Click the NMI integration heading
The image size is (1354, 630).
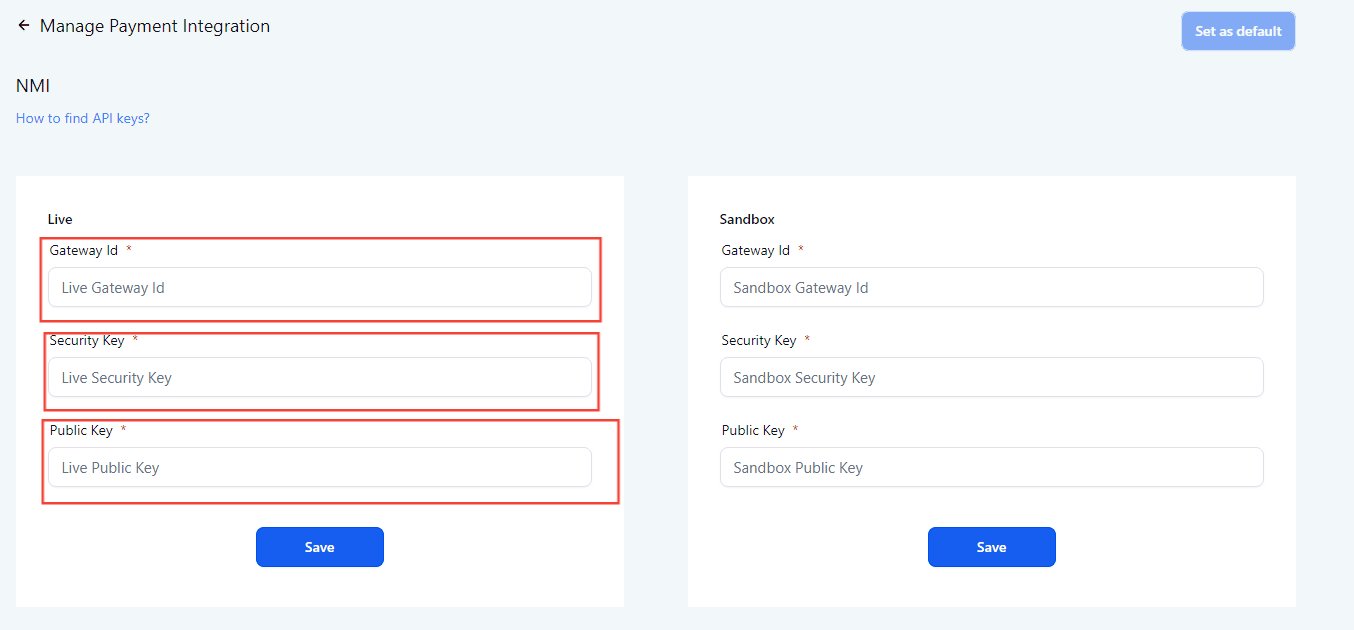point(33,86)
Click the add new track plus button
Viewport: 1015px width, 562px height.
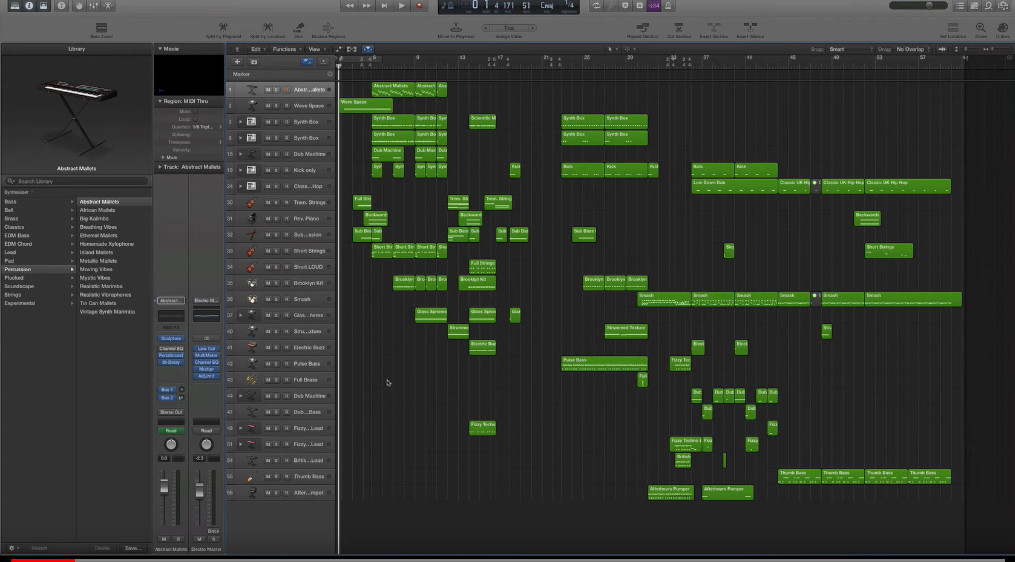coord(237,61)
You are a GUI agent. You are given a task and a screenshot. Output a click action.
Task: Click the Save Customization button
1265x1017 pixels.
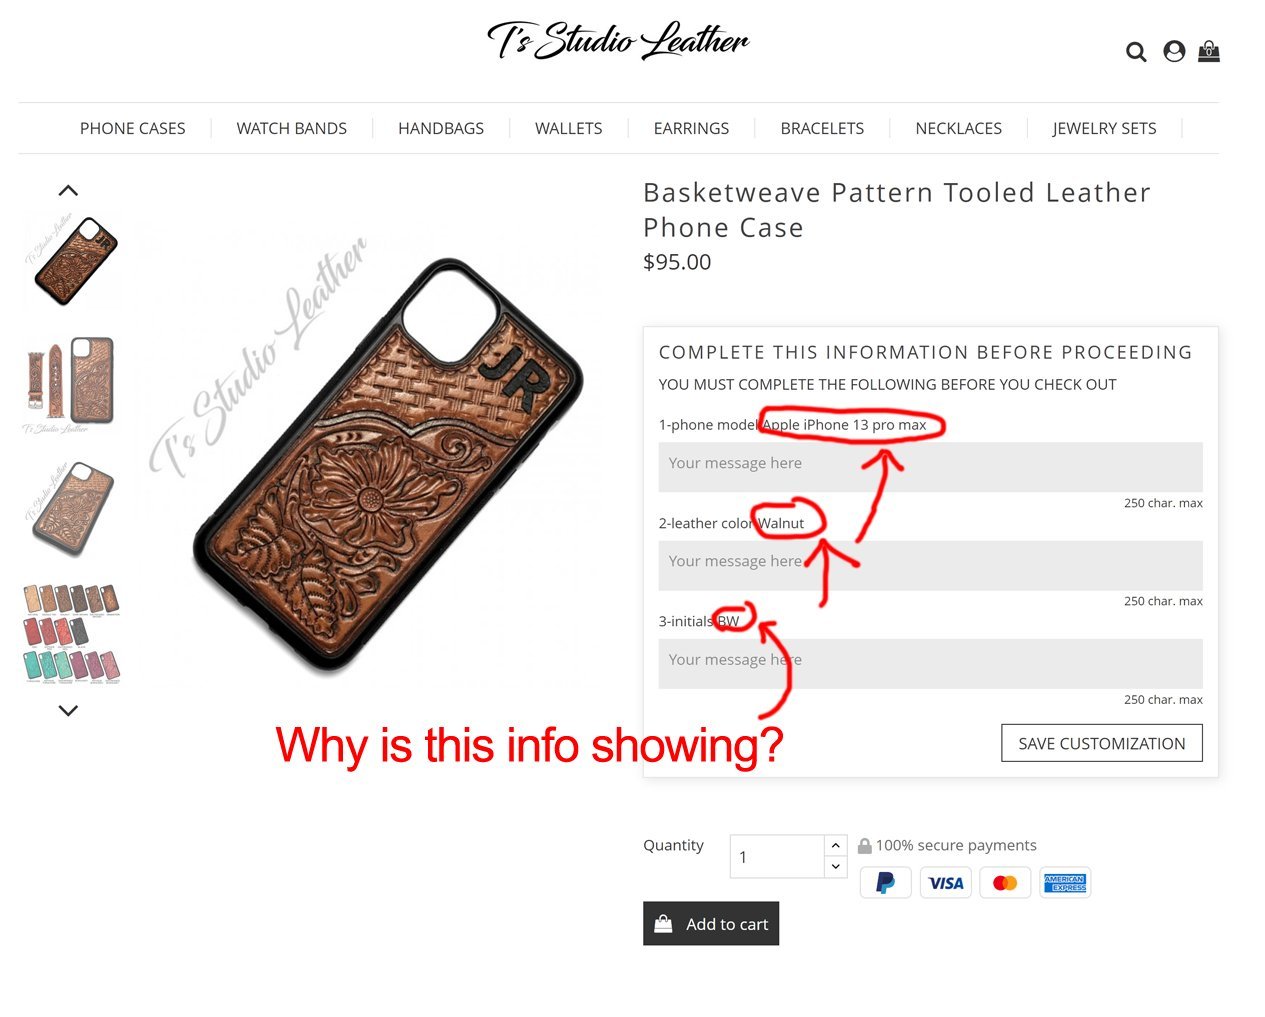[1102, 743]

Exercise details: The response should be the lines from the one containing "Task: Click the Save Customization button" through the final line of the records, reproduced exactly and with every picture left out.

Answer to the problem:
Task: Click the Save Customization button
1265x1017 pixels.
[1102, 743]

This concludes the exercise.